◆ Task goal: Only one stretch of the data below is wanted: the lines from the one with "Click the 18Mbit" through the one with "Star the Hòa", repeated exactly.

Collected data entries:
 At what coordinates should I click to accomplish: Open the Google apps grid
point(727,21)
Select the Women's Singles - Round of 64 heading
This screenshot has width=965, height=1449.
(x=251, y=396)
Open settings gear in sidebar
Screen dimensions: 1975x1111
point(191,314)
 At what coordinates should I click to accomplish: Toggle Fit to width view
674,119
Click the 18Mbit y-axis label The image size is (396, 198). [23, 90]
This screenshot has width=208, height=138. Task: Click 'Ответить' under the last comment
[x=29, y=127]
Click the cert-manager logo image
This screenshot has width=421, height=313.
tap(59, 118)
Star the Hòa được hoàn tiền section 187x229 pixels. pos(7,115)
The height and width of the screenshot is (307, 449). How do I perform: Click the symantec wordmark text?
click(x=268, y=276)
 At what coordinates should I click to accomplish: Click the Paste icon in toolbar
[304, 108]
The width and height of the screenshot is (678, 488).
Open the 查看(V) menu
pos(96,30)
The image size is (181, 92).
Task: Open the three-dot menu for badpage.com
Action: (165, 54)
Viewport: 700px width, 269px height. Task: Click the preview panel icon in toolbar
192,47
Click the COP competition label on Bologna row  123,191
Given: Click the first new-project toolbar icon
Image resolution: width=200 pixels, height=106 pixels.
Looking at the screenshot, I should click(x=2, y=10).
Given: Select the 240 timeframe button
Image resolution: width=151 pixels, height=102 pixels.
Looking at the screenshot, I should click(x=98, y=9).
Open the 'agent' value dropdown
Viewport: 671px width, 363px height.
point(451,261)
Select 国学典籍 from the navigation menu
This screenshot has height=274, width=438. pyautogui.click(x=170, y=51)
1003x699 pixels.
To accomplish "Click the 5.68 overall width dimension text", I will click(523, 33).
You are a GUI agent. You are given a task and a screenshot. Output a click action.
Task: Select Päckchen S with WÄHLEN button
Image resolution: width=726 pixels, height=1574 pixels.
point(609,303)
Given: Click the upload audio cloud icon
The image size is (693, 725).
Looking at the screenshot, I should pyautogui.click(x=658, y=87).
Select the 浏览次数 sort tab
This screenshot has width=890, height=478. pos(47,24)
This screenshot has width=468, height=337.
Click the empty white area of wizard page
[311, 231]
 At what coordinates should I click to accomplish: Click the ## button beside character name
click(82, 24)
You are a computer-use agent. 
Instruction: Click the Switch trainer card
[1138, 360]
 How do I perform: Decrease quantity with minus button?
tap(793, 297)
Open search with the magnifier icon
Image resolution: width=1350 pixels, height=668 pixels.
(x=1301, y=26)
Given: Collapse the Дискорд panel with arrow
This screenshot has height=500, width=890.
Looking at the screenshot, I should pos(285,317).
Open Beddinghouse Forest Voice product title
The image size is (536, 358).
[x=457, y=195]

◆ Expected answer:
Click the 18Mbit y-axis label The image size is (396, 198). [23, 90]
This screenshot has width=208, height=138. Task: Click 'Ответить' under the last comment
[x=29, y=127]
Click the cert-manager logo image
This screenshot has width=421, height=313.
tap(59, 118)
Star the Hòa được hoàn tiền section 187x229 pixels. pos(7,115)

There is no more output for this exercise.